A little boy looked up at a towering, blow-up water slide. His friend was afraid to climb it, but the boy had words of advice.

“That’s why this is called Camp Braveheart,” he said. “Because we’re brave.”

Camp Braveheart, sponsored by Hospice of Northeast Georgia Medical Center, is being held this week at Walters Barn in Lula. The day camp is for children who have experienced the death of a loved one, providing therapeutic activities each day of the week.

“This is open to the entire community,” said Karla Brookreson-Owens, counselor with Camp Braveheart. “It’s for any child who’s experienced a death loss of a parent, sibling, primary caregiver or grandparent.”

This year, 18 children ages 5-11 are participating. Brookreson-Owens said the children are split into two groups of nine based on their ages.

The groups spend the morning in either adventure-based activities outside, including the water slide, or in art therapy, painting wooden boxes with the names of their loved ones or decorating and filling journals with memories.

“So we combine both physical activities and expressive art, just to get general camaraderie and kids together,” Brookreson-Owens said.

Kids also have group sessions, when they pull chairs together in a circle and talk about the emotions they experience while grieving. The rules for group time, posted on the wall of Walters Barn, include, “All feelings are OK,” and “What’s talked about in group is private.”

“They’re here all week, and they get to know each other well,” Brookreson-Owens said.

The day camp runs through Thursday and ends with a family day Friday. Brookreson-Owens said Friday is a special day for the campers.

“When they’re all together with their families, they get a memory pillow,” she said. “So they chose a fabric from their loved one for it and it’s a really special time. It’s really neat, that time on Friday.”

Memory pillows may be made from the well-worn shirt of a late parent or the baby bedding of a late sibling.

The camp is operated by more than a dozen volunteers throughout the week, including an art therapist, music therapist and nurse.

“We know that when kids are grieving, every little boo-boo is important,” Brookreson-Owens said.

Volunteer Alexis Howell has been working with the camp every other year since she was 14.
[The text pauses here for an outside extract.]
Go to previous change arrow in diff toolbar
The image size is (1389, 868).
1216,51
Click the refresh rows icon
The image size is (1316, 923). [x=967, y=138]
“When I was in eighth grade, Karla (Brookreson-Owens) came to my school to talk for career day,” Howell said. “I was really intrigued by what she had to say, so afterward I stayed and asked if there was anything I could do to get involved. My own father passed away in 2008, so it was something that was really dear to me and still is.”

Carolyn Thomas started volunteering at the camp two years ago with her granddaughter Kristina Mallette.

“My granddaughter came because my daughter died,” Thomas said. “She was 14 and she wanted to help. And I said, ‘Well if you’re going to help, I’m going too.’”

Thomas has been a hospice volunteer, as well, for five years, but she said working in hospice became harder after her daughter’s death.

“They want you to talk about your family,” she said. “Some would say, ‘So how many kids do you have?’ and I would tear up. So I said I’d do other stuff, and here we are.”

The camp started in 1996 and reaches children through school counselors, private therapists, doctors’ offices, physicians and more.

Social worker and counselor Jen Sorrells said the camp moved to the Walters Barn a few years ago and has flourished since.

“We really have the space to kind of appreciate where we are and what we’re doing here,” Sorrells said.

Howell said while she’s there to volunteer, she always gains something from the children.

“I’m really inspired by them, because I see their strength and their courage,” she said. “I was 12 when my father passed away, but I see these kids who are younger than I was, and they teach me something new. It really gives me hope and lets me know that I am strong and they are strong, and we’re here to help each other.”